The jurors all went crazy for Stella for Star and for good reason. It’s chock full of ideas, has a killer rhythm and excellent performances. It’s also funny, scary and makes you think. That’s a lot to pack into such a short time frame!
And now, a few words from writer/director Nick Singer…
I know I’m not alone in being both terrified and apathetic about climate change. It’s a very strange way to feel, and a little bit absurd. With Stella for Star, I wanted to investigate what that feeling might be like for a scientist trying to solve this slowly approaching catastrophe.
I was lucky enough to work with Robin Weigert, a truly fantastic actress, who plays the scientist. She dove into the character and the material with enthusiasm, and always pushed me to embrace the darker, dreamier aspects of the story. I am forever grateful to Robin for taking on this project with us. I’m also thankful to the entire cast and crew, who gave their all in our tricky shoot, crammed into five days, down in New Orleans.

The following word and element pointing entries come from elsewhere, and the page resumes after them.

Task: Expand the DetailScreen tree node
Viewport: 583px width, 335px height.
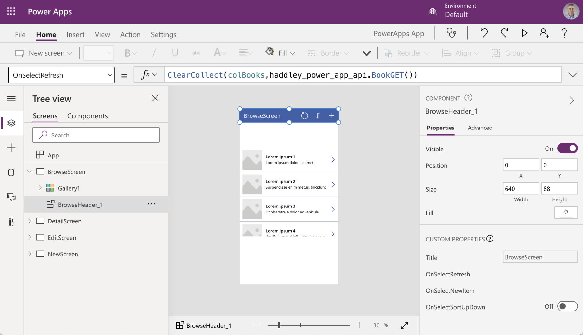Action: click(30, 221)

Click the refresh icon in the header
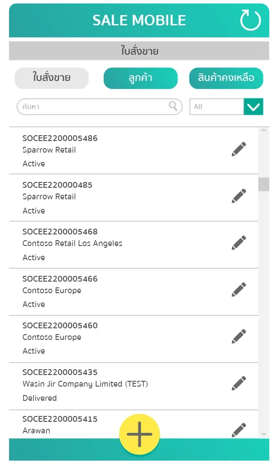pyautogui.click(x=251, y=20)
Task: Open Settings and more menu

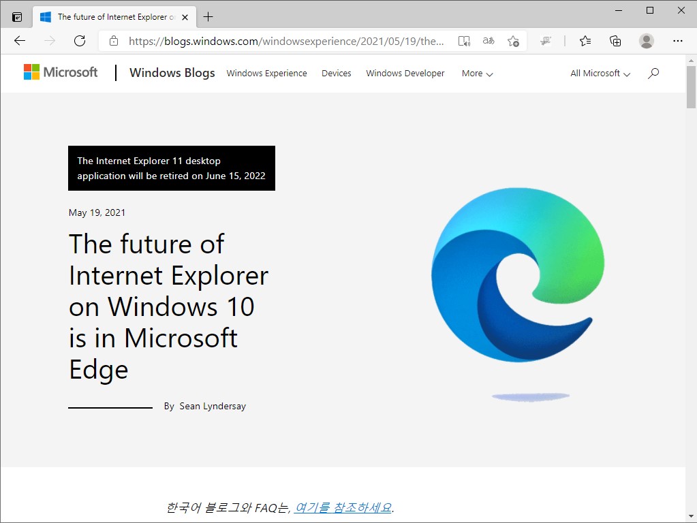Action: point(678,41)
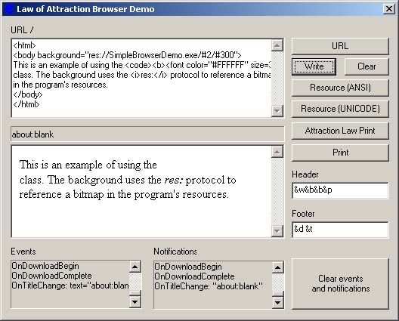This screenshot has width=399, height=321.
Task: Clear events and notifications
Action: 340,283
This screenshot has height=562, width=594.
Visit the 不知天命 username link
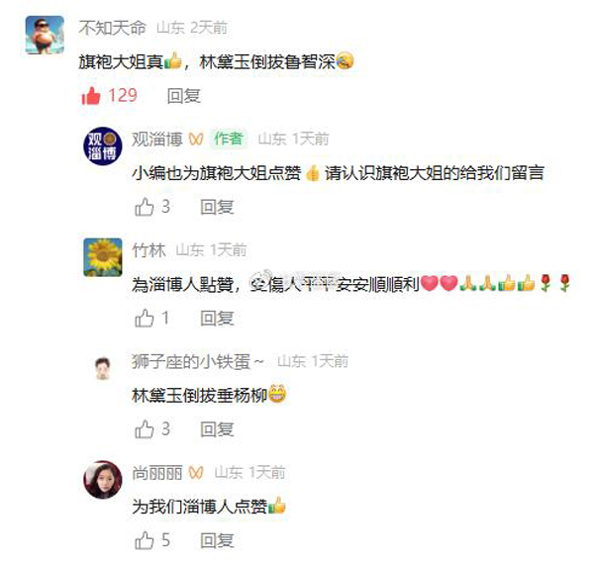pos(112,28)
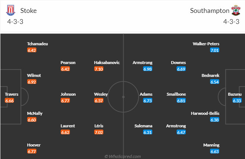The height and width of the screenshot is (159, 245).
Task: Select Hoever's 6.77 rating badge
Action: (x=32, y=151)
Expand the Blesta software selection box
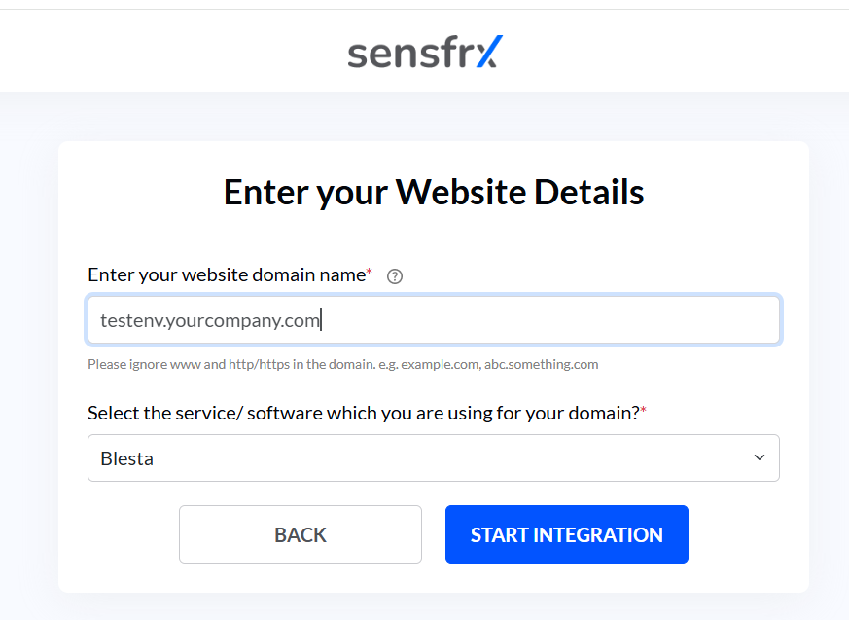 433,458
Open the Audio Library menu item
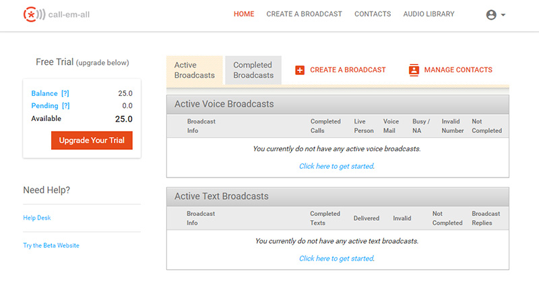Screen dimensions: 539x287 429,14
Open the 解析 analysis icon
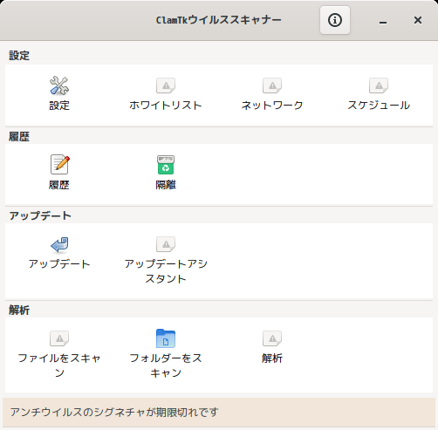This screenshot has width=438, height=430. (272, 338)
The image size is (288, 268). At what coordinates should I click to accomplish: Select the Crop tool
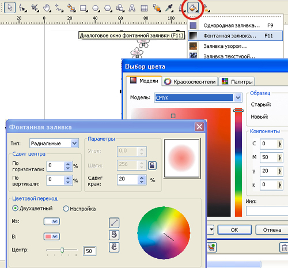click(x=35, y=8)
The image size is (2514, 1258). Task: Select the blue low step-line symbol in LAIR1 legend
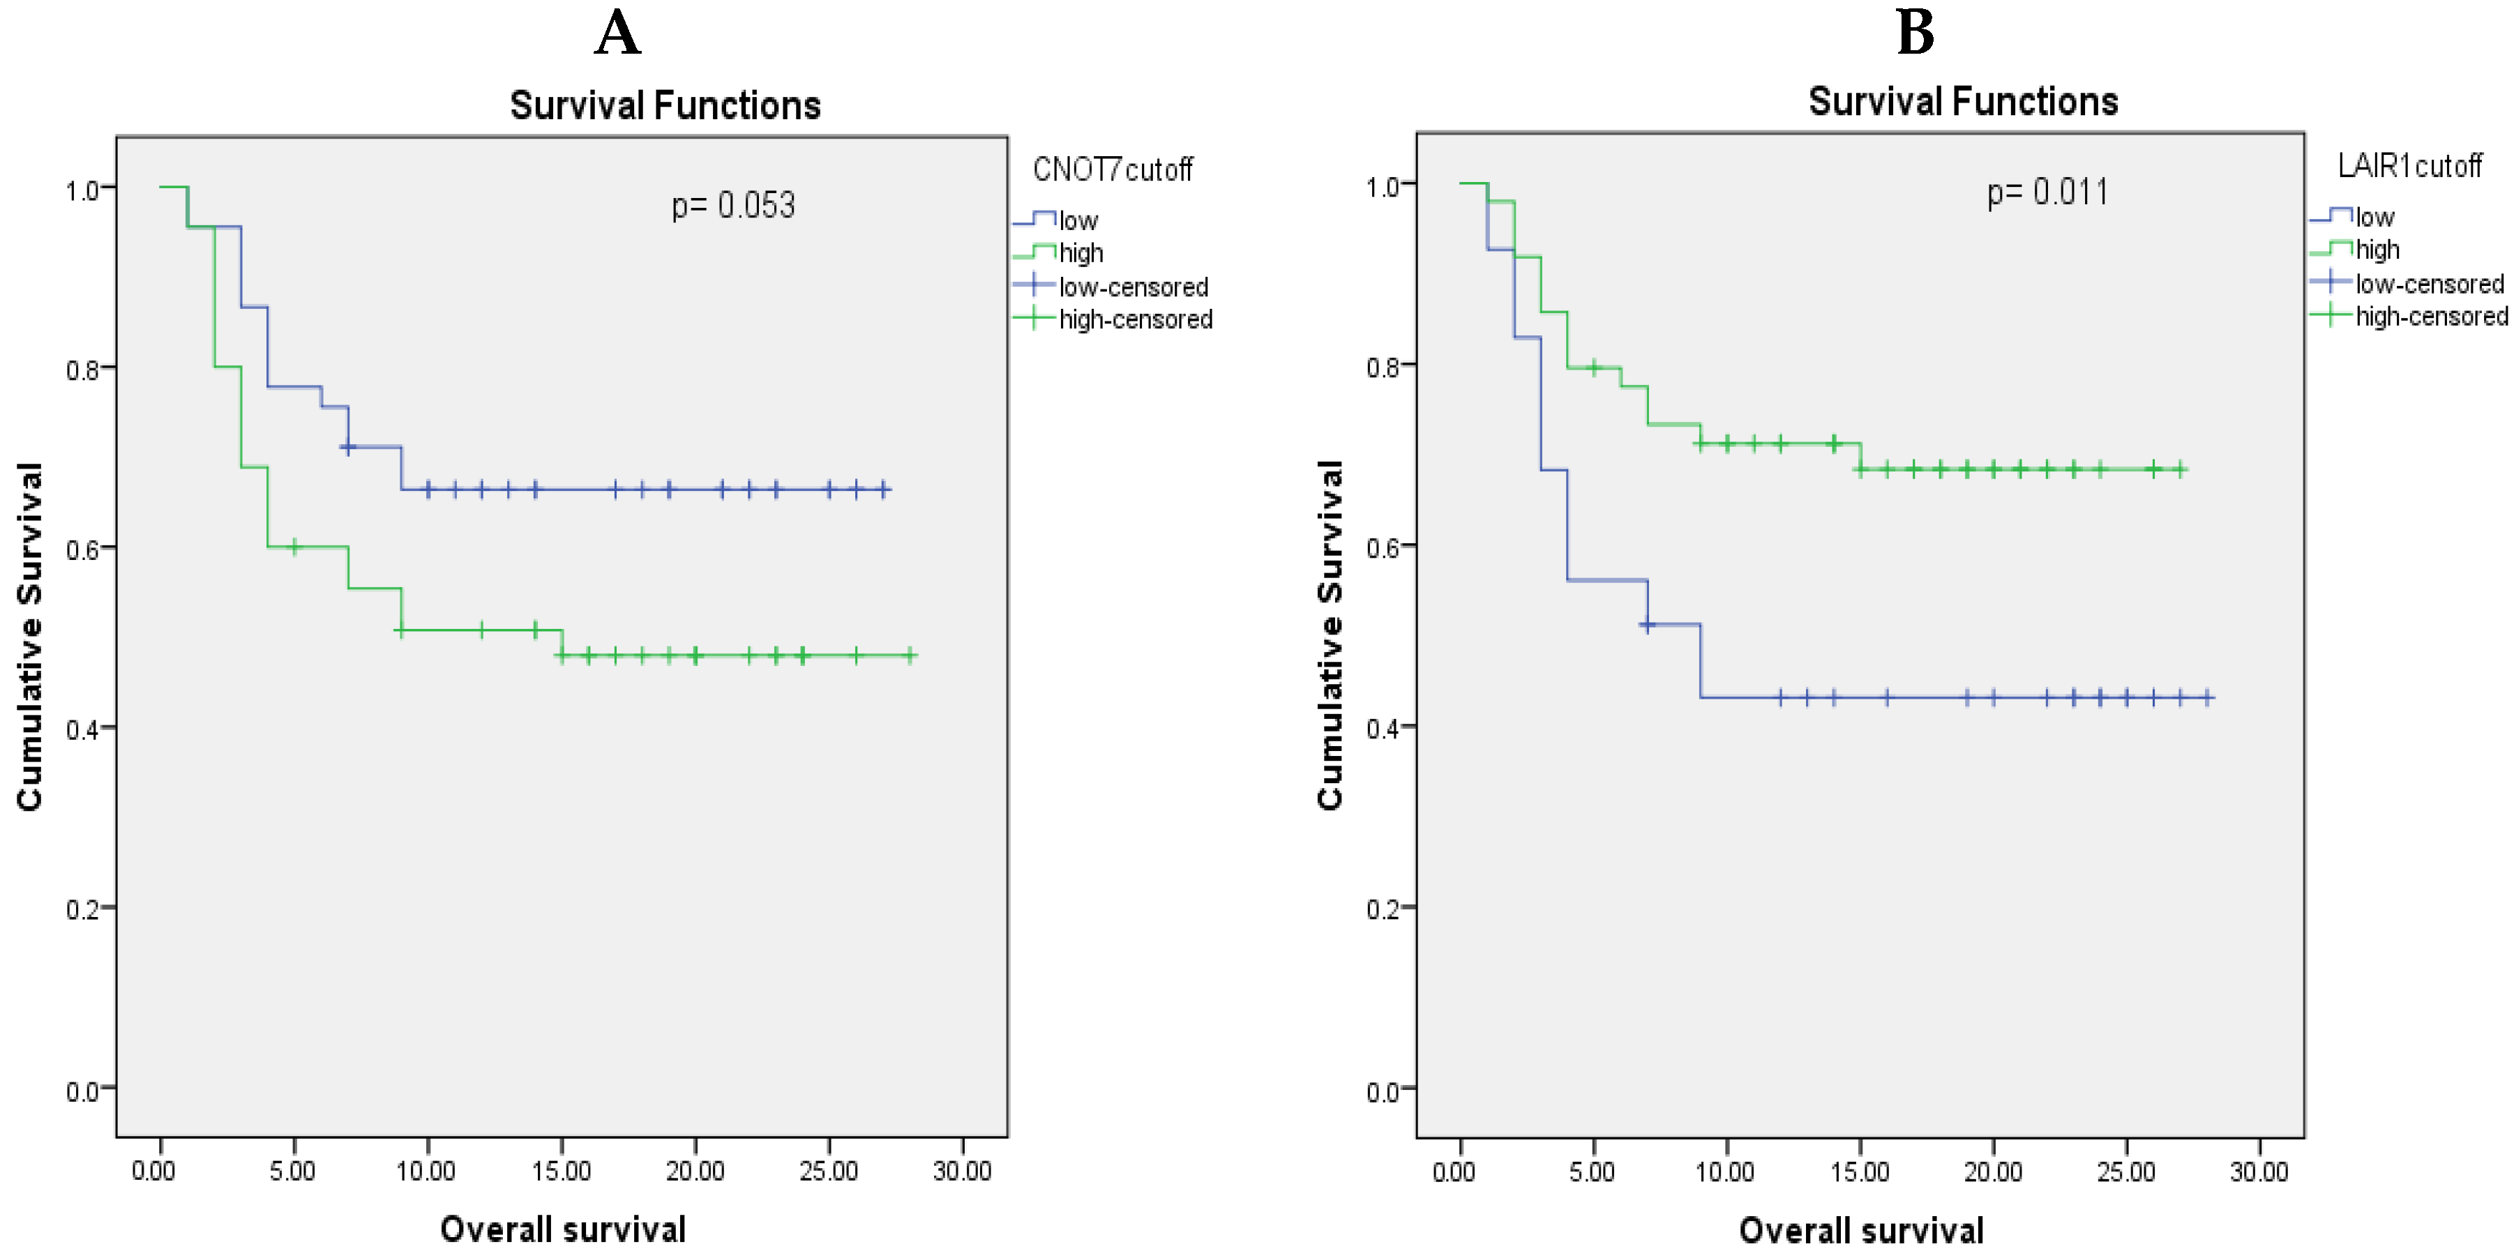coord(2332,216)
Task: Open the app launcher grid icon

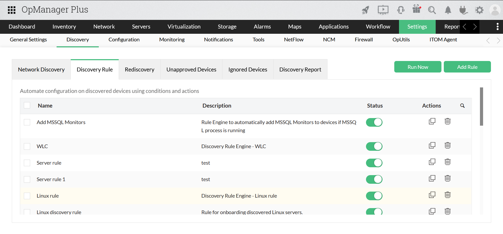Action: [12, 10]
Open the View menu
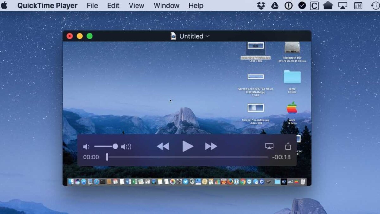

I want to single out our producers, Milo and Catherine, who did an exceptional job both pushing me creatively and running what turned into a massive shoot; Sam, our production designer, who created a dynamic world on the smallest of budgets; the post-team, Quentin and Nat, whose loyalty and commitment elevated the work we had done down in Nola; Justin, our cinematographer, who, as always, delivered masterful, haunting work bringing out the nuances of our story; and Ben, my co-writer on the film, who brought so much humor and perspective to the script. Lastly, I want to thank Columbia University, for nurturing this film, and the Sloan Foundation, which made the whole thing possible. I’m not sure why exactly they took a risk on our weird film, but I am deeply appreciative that they did.